**Work item:** Give back each record precisely, pictures excluded.

**Data for the task:**
-*-

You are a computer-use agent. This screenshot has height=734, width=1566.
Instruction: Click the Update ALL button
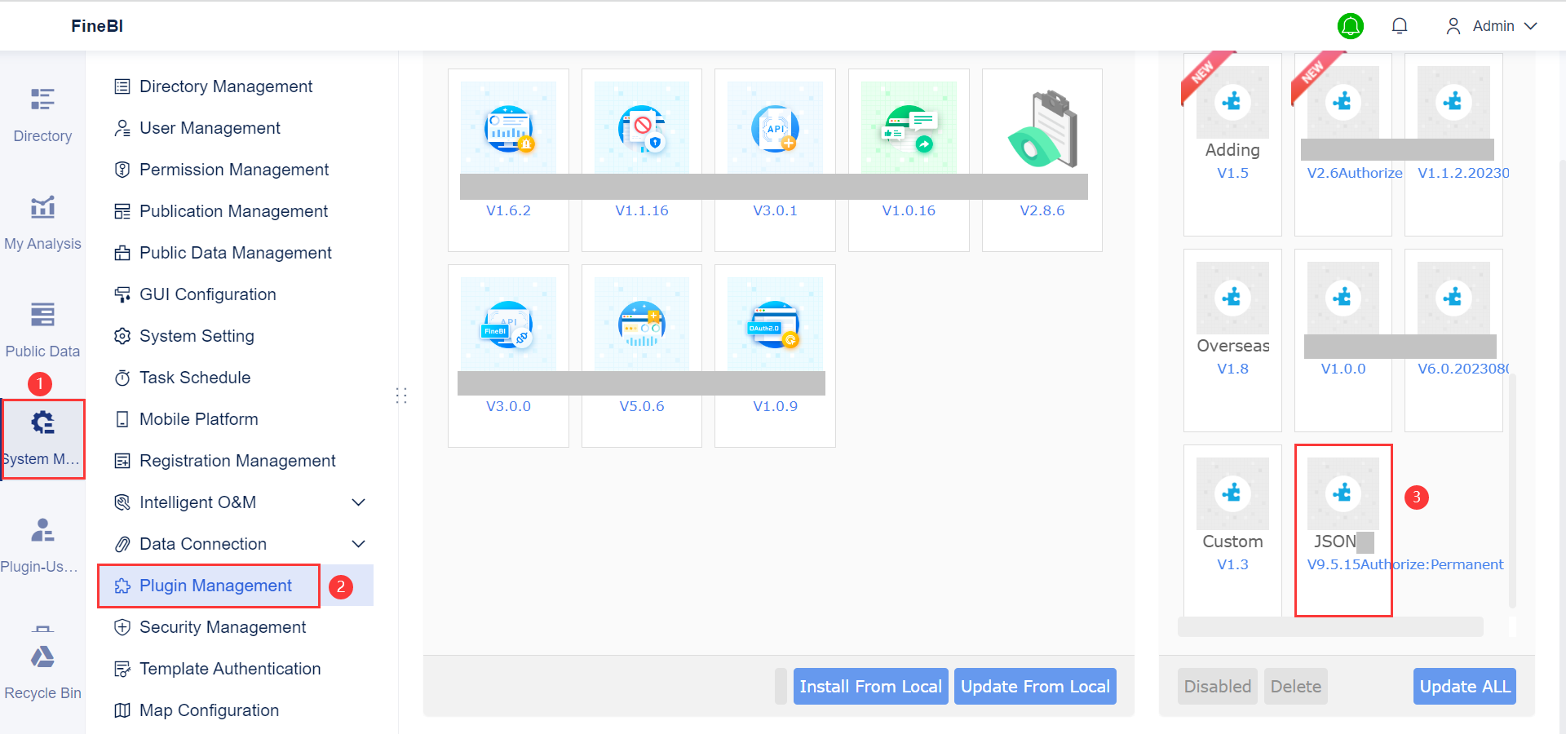tap(1463, 686)
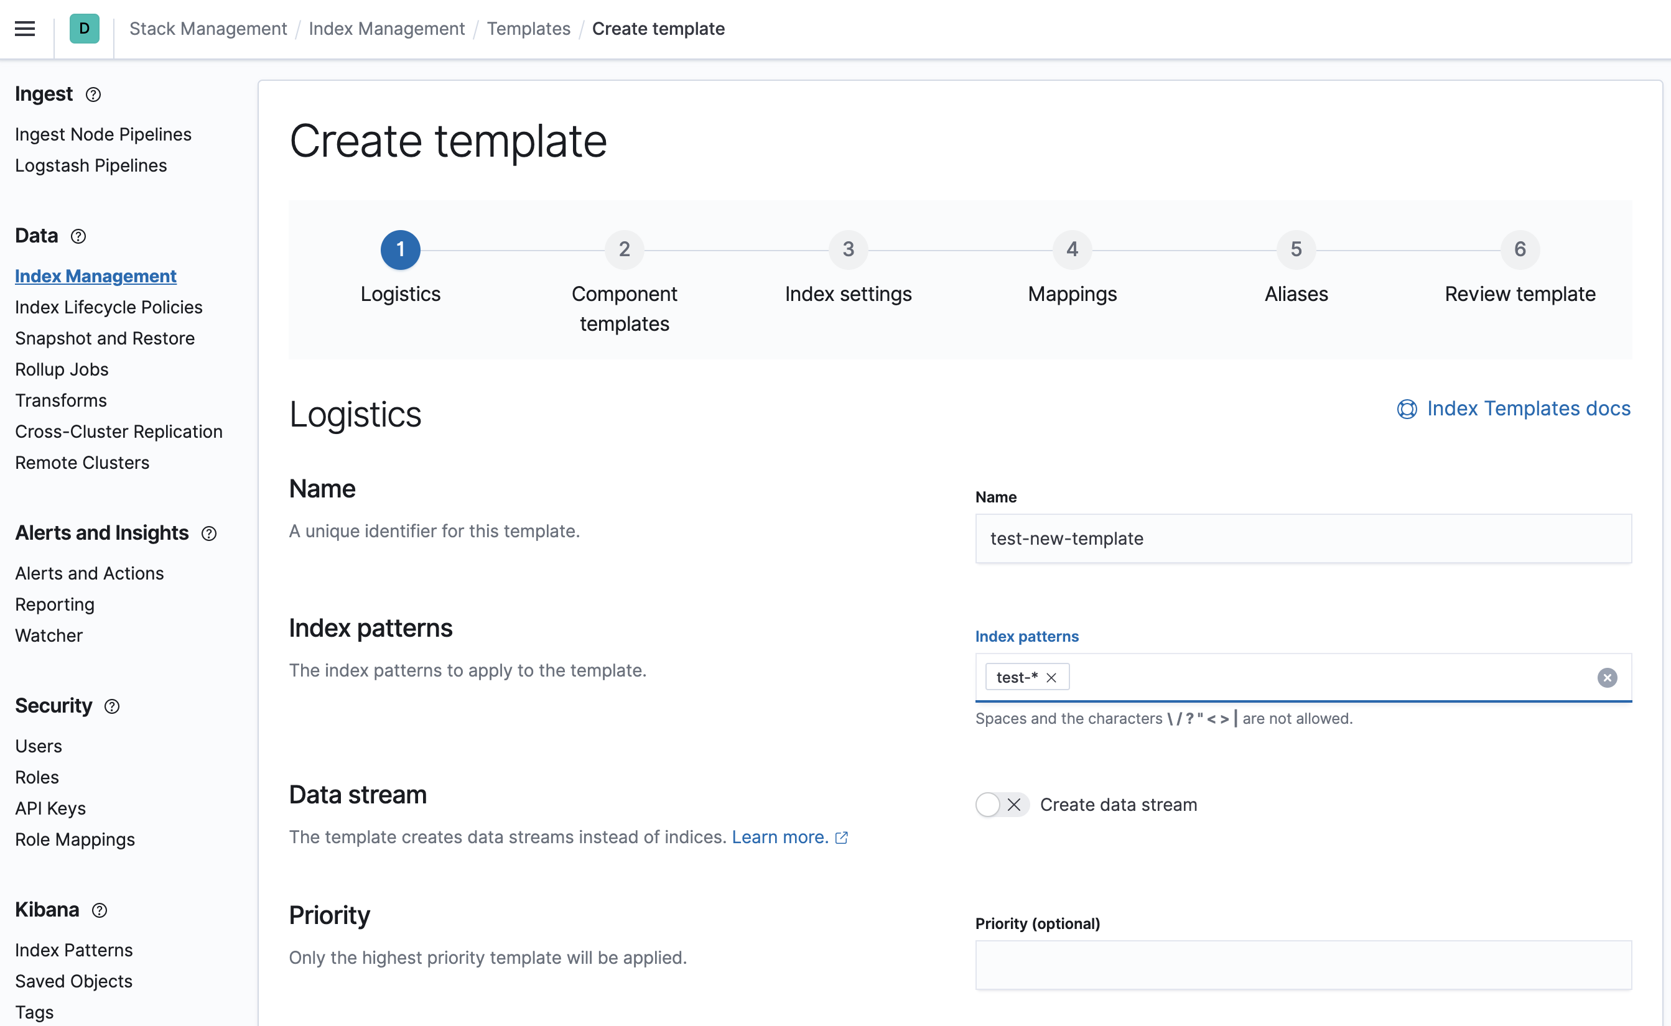Remove the test-* index pattern badge
The height and width of the screenshot is (1026, 1671).
[x=1051, y=678]
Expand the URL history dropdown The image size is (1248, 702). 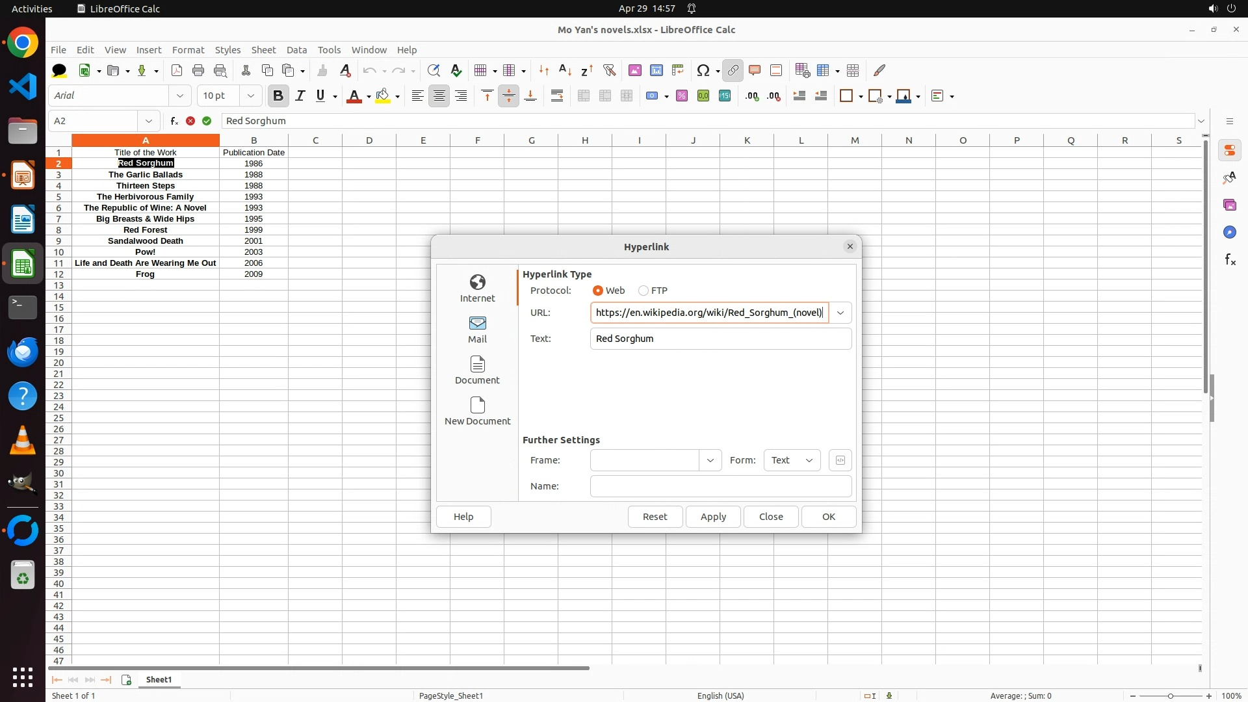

-*-

**Response area:**
You are a computer-use agent. This screenshot has height=734, width=1566.
Instruction: Click the Update ALL button
tap(1463, 686)
Remove the test-* index pattern badge
The height and width of the screenshot is (1026, 1671).
[x=1051, y=678]
Expand the URL history dropdown The image size is (1248, 702). 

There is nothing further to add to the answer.